In France, in Tunisia, in Kuwait – horror upon horror, in a single day. It played out like some kind of gruesome auction, each atrocity bidding against the others for our appalled attention. The opening offer came near Lyon, where a factory was attacked and, more shocking, a severed head was found on top of a gate, and a decapitated body nearby. The French president said the corpse had been inscribed with a message.
From the Tunisian resort of Sousse, holidaymakers tweeted terrified pictures from their barricaded hotel rooms, describing how they had fled from the beach after sounds they had assumed were a daytime fireworks display turned out to be the opening gunshots of a massacre. From Kuwait City, as if to top the rival bids, a suicide bomber walked into a mosque packed with 2,000 people and pressed the button that he hoped would send scores to their deaths.
Each of these acts pulled our gaze from the event its perpetrators had surely hoped would trump all others. On Tuesday an Isis video – “snuff movie” would be the more accurate term – showed five Muslim men, each wearing a Guantánamo-style red jumpsuit, packed into a cage and lowered into a swimming pool.
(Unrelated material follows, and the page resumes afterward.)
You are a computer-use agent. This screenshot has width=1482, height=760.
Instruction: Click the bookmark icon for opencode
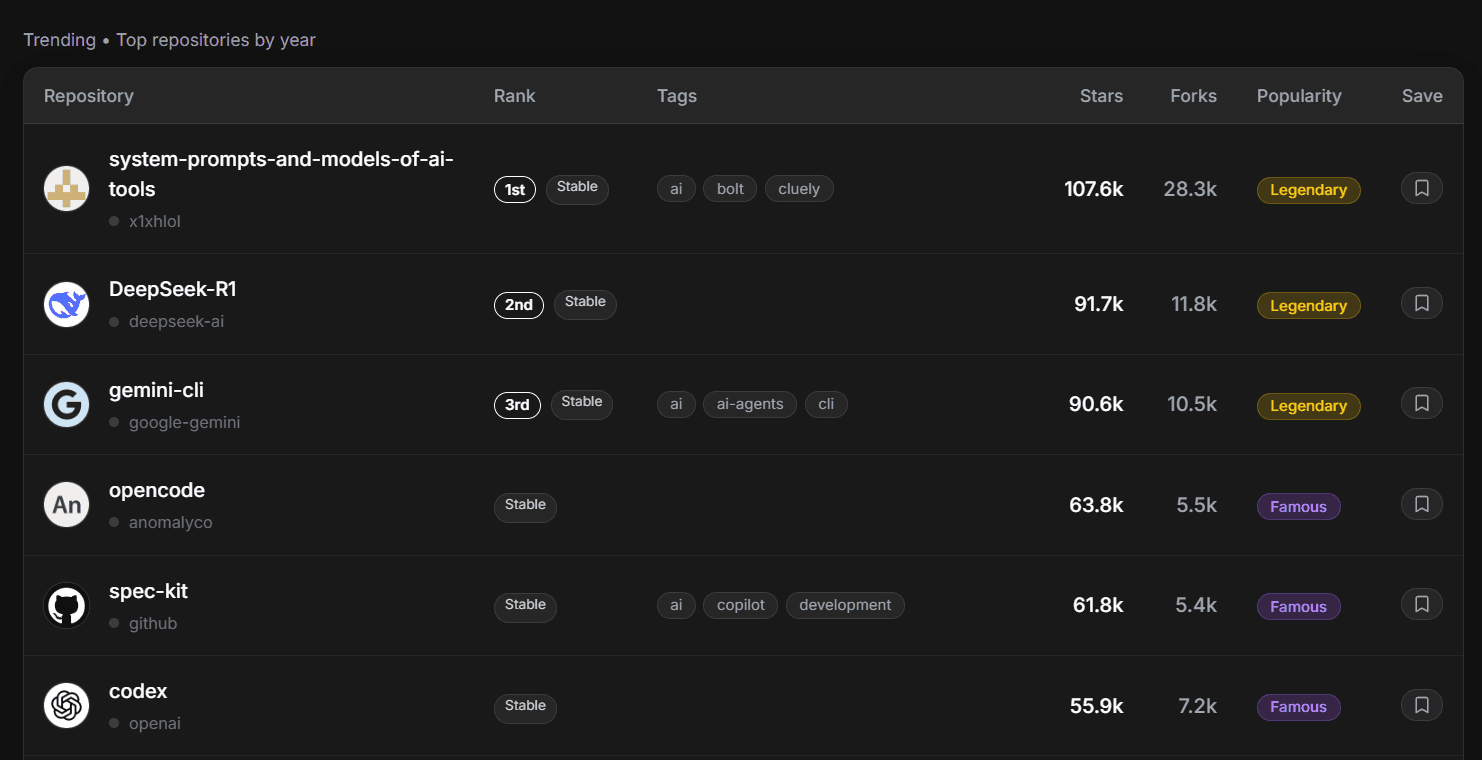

State-of-the-art underwater cameras recorded the men’s dying minutes, the thrashing and flailing as they drowned. (I rely here on reports: my small stance against the so-called Islamic State’s propaganda war is to refuse to watch its propaganda.)
What are we to make of these events? What are we to do with what we have witnessed? Experts will look for connections, for common authorship. There will be claims of responsibility. Islamic State has already sought credit for the deaths in Kuwait. There will be analysis aplenty of IS’s position, of the global response, of the nature of contemporary terrorism.